Der EuGH entschied, dass es nicht nur beim Verfall, sondern auch bei der Verjährung von Urlaubsansprüchen der Mitwirkungsobliegenheit des Arbeitgebers bedarf. Falls der Arbeitgeber also die Mitwirkung – wie im vorliegenden Fall – versäumt habe und den Arbeitnehmer nicht auf seinen Urlaubsanspruch und den möglichen Verfall bei Nichtinanspruchnahme hingewiesen hat, dürfe dem Anspruch auf bezahlten Urlaub demnach auch nicht mit der Einrede der Verjährung begegnet werden. Zum einen könne sich der Arbeitgeber nämlich in einem solchen Fall seinen Aufforderungs- und Hinweisobliegenheiten entziehen und nach drei aufeinanderfolgenden Jahren ohne entsprechenden Hinweis die Verjährung geltend machen. Zum anderen komme es dem Arbeitgeber unberechtigterweise zugute, wenn der Anspruch des Arbeitnehmers auf bezahlten Jahresurlaub verjährt ist. Der Arbeitgeber würde sich so unrechtmäßig bereichern.

Zwar habe der Arbeitgeber ein berechtigtes Interesse daran, nicht mit Urlaubsanträgen oder deren finanzieller Vergütung konfrontiert zu werden, die auf mehr als drei Jahre zurückliegende Urlaubsansprüche gestützt werden. Dieses Interesse sei indes dann nicht mehr berechtigt, wenn der Arbeitgeber sich durch nicht erfolgte Hinweise selbst in eine solche Situation gebracht hat. Da der Arbeitnehmer die schwächere Partei des Arbeitsvertrages sei, sollte die Aufgabe, für die tatsächliche Wahrnehmung des Anspruchs zu sorgen, nicht vollständig auf diesen verlagert werden. Andernfalls könne sich der Arbeitgeber seiner eigenen Pflichten unter Berufung auf einen fehlenden Antrag des Arbeitnehmers auf bezahlten Urlaub entziehen.

fellaws Hinweis

Dieser weitgehende Arbeitnehmerschutz ist fragwürdig, da dadurch der Schutz des Rechtsfriedens unterlaufen wird und keine Rechtssicherheit eintreten kann. Arbeitgeber können sich zukünftig nicht ohne Weiteres auf die den Rechtsfrieden schützende Verjährung von Urlaubsansprüchen berufen, ohne vorher aktiv geworden zu sein. Der EuGH hat mit diesem Urteil seine bisherige Rechtsprechung zugunsten der Arbeitnehmenden weiter gestärkt. Er betont seit jeher, dass der Anspruch auf Erholungsurlaub als „wesentlicher Grundsatz des Sozialrechts der Union zwingenden Charakter“ (EuGH, Urt. v. 06.11.2018, Az. C-684/16) genießt.

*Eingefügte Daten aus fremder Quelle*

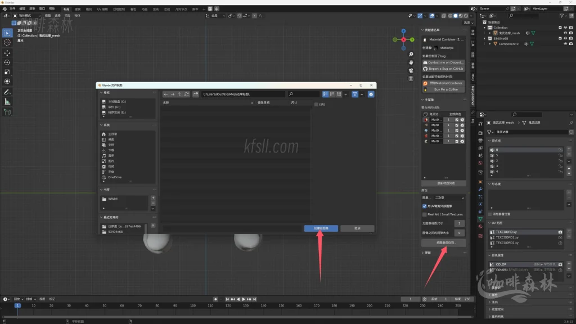Hide the 53404e68 collection with eye icon
Image resolution: width=576 pixels, height=324 pixels.
click(565, 38)
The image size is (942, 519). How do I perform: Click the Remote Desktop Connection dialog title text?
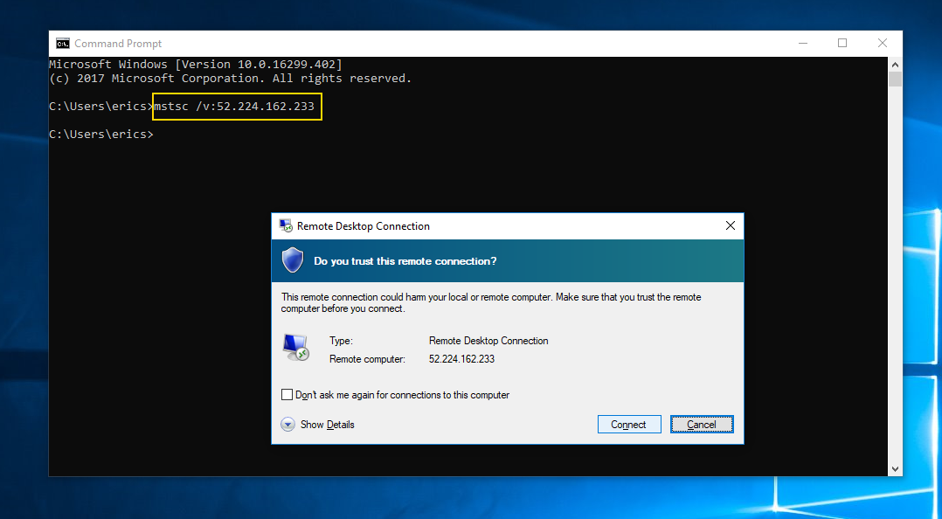[364, 226]
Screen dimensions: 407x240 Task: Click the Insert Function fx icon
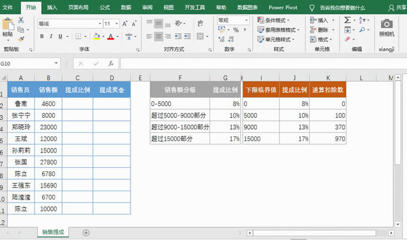pyautogui.click(x=111, y=64)
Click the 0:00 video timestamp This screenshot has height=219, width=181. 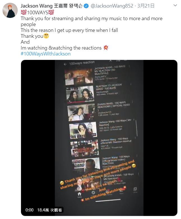pyautogui.click(x=29, y=210)
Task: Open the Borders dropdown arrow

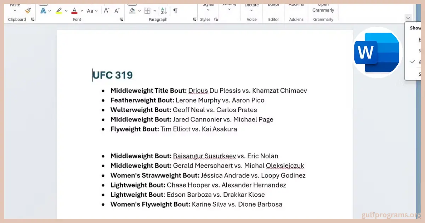Action: [x=155, y=11]
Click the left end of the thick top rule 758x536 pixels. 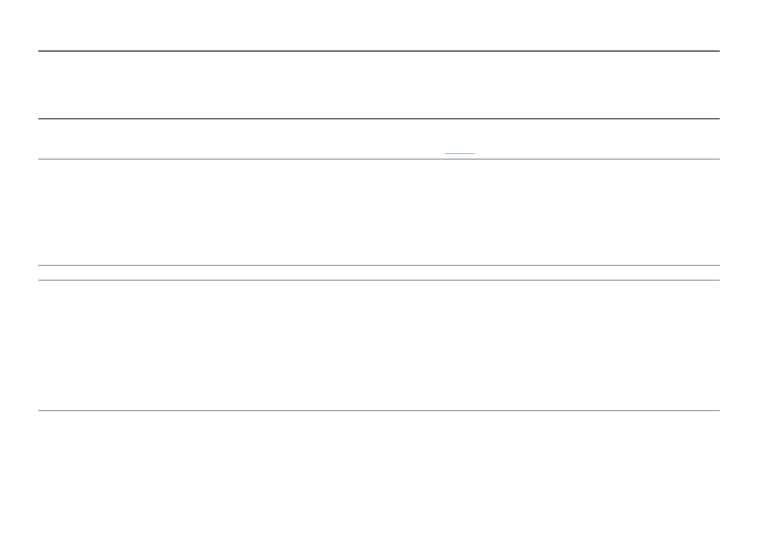41,51
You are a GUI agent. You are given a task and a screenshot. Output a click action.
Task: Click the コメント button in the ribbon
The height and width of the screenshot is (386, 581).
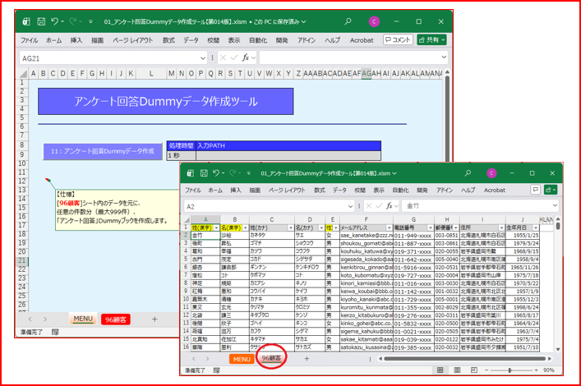tap(398, 39)
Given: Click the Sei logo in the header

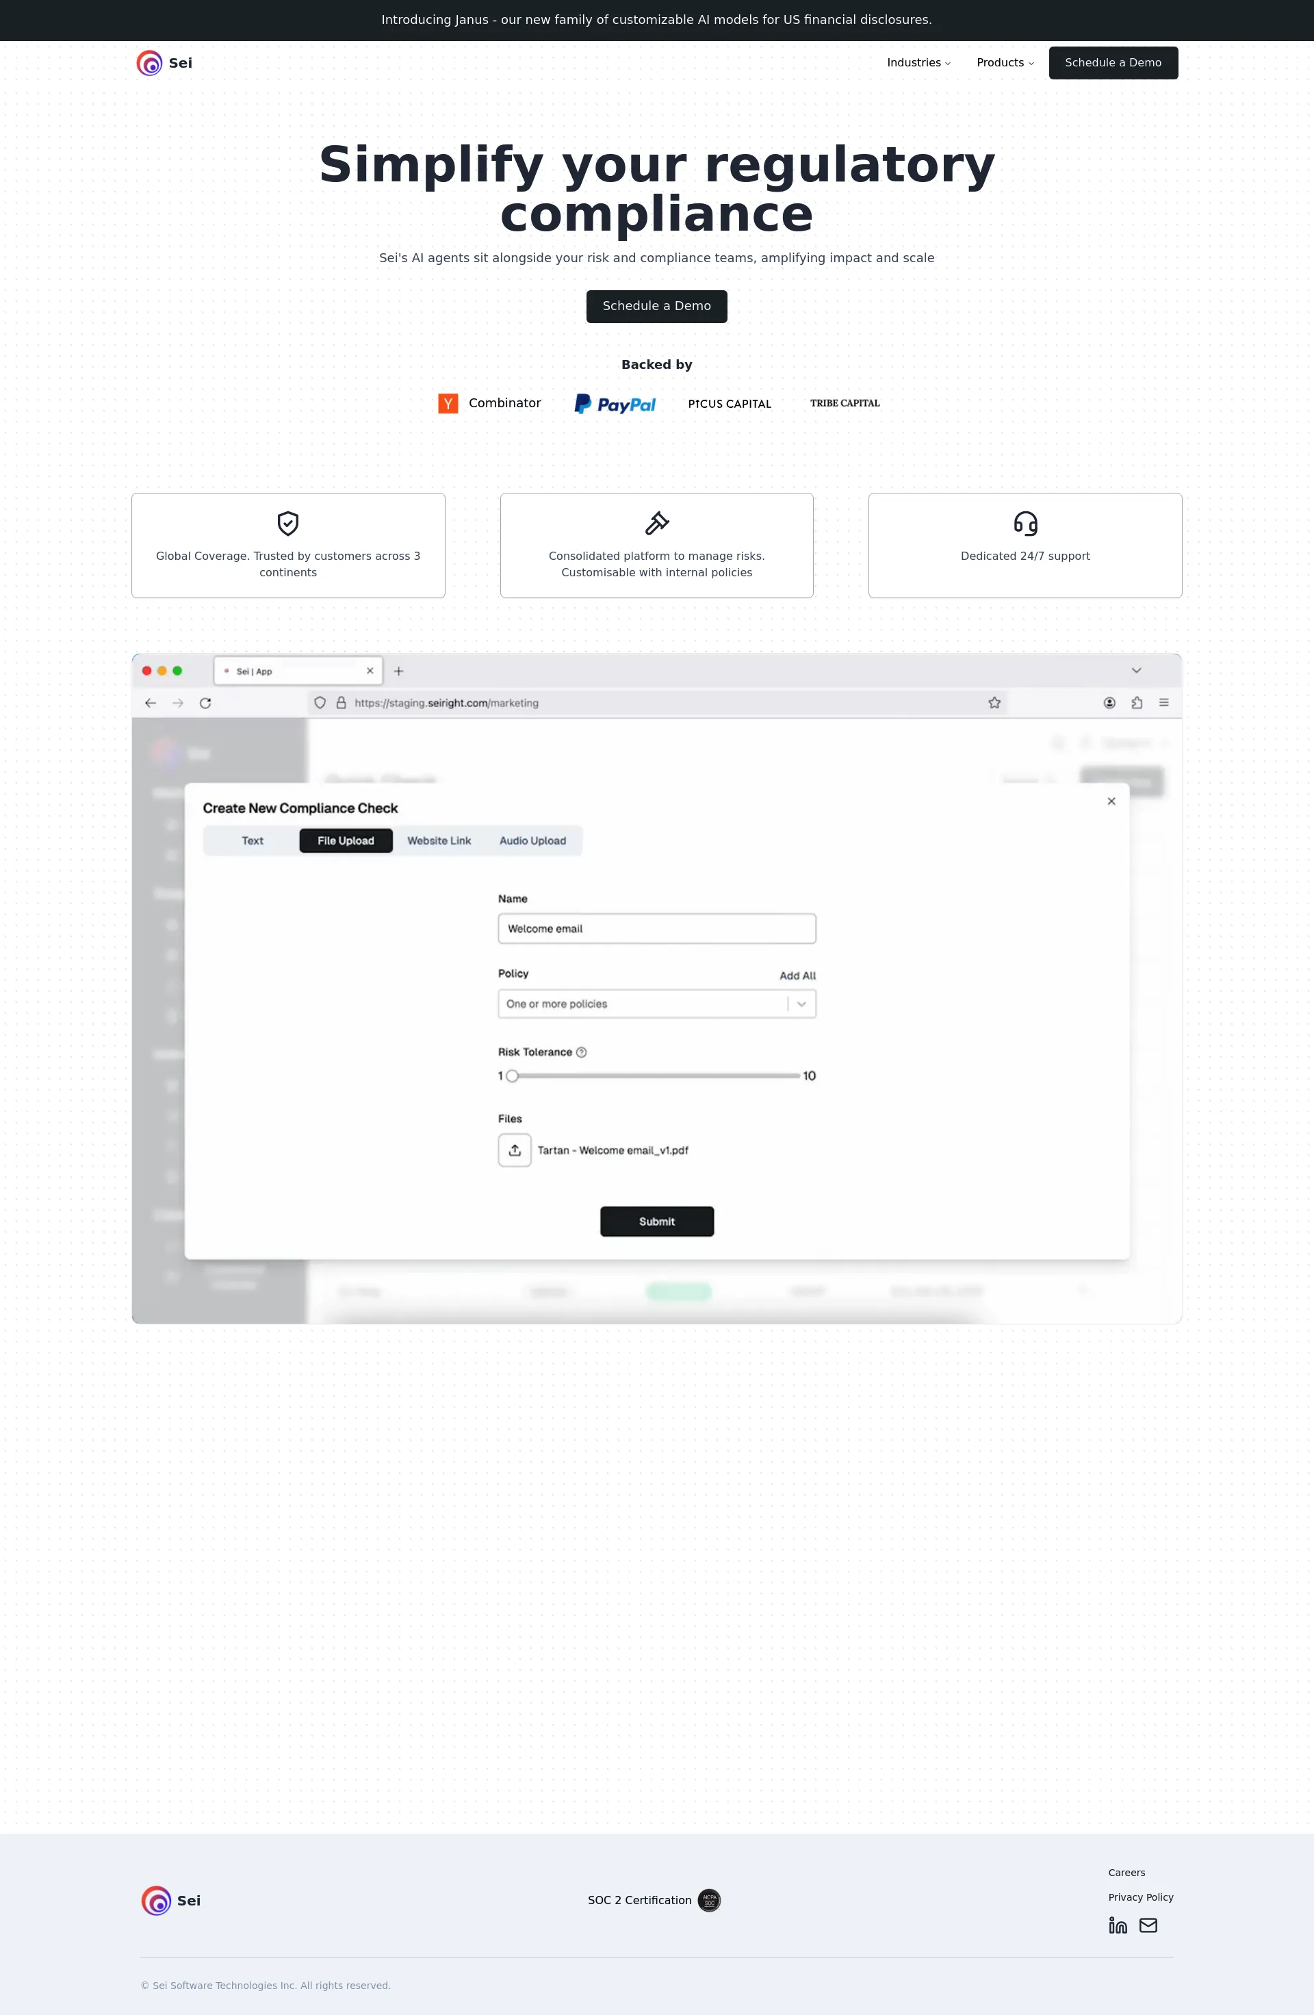Looking at the screenshot, I should (x=166, y=62).
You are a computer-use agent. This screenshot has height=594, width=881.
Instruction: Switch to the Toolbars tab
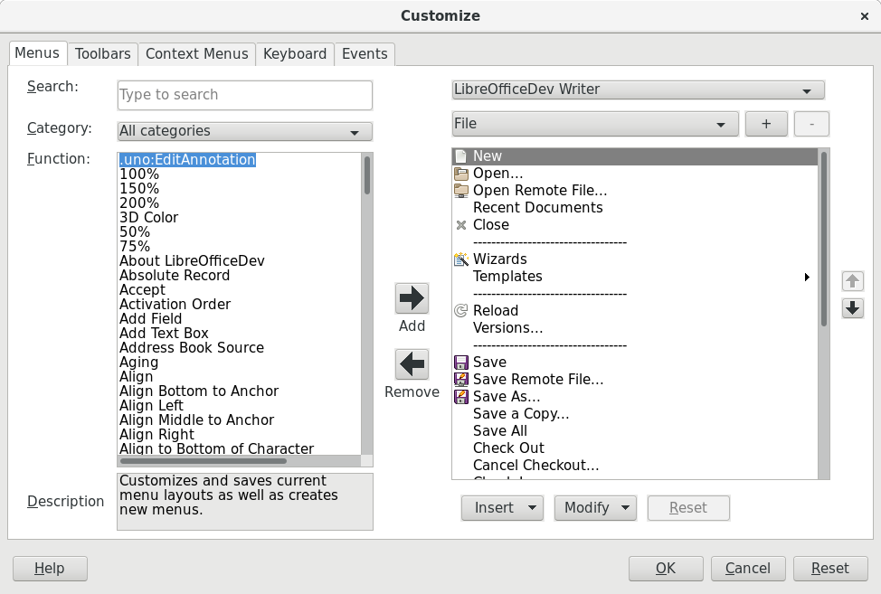pyautogui.click(x=102, y=53)
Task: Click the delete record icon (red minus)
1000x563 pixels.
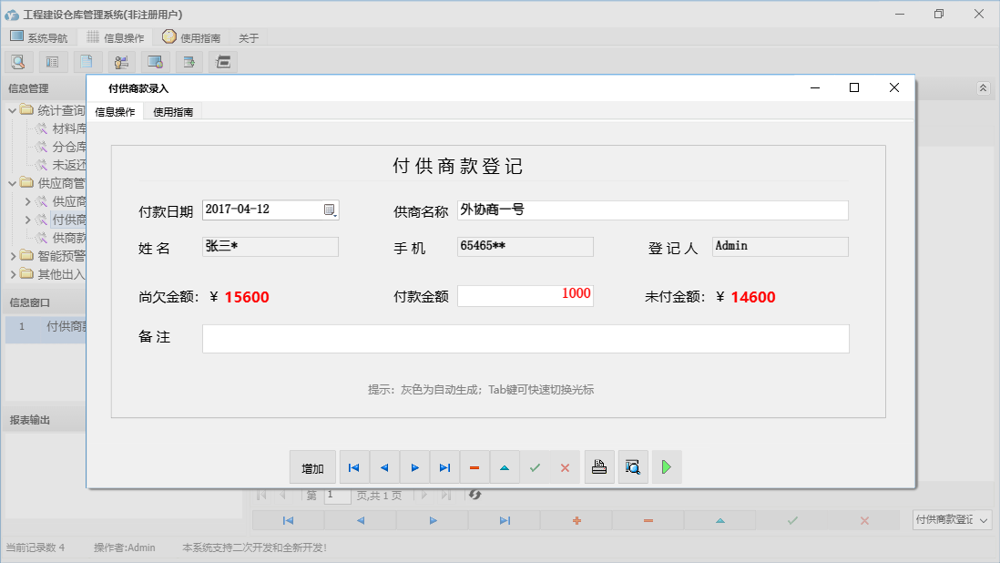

Vor diesem Hintergrund ist Arbeitgebern zu empfehlen, besondere Sorgfalt auf die Erfüllung ihrer Mitwirkungsobliegenheit zu legen und ihre Mitarbeitenden in Textform zu Beginn eines jeden Jahres über ihren individuellen, aktuell bestehenden Urlaubsanspruch (inklusive Resturlaub des Vorjahres) zu informieren, sie aufzufordern, diesen noch im laufenden Jahr zu nehmen und auf den möglichen Verfall bei Nichtinanspruchnahme zu verweisen. Nur durch diese Mitwirkung ist sichergestellt, dass Urlaubsansprüche überhaupt verfallen bzw. verjähren können. Sollte ein solcher Hinweis in diesem Jahr noch nicht erfolgt sein, raten wir, dies möglichst zeitnah auch für dieses Jahr noch nachzuholen.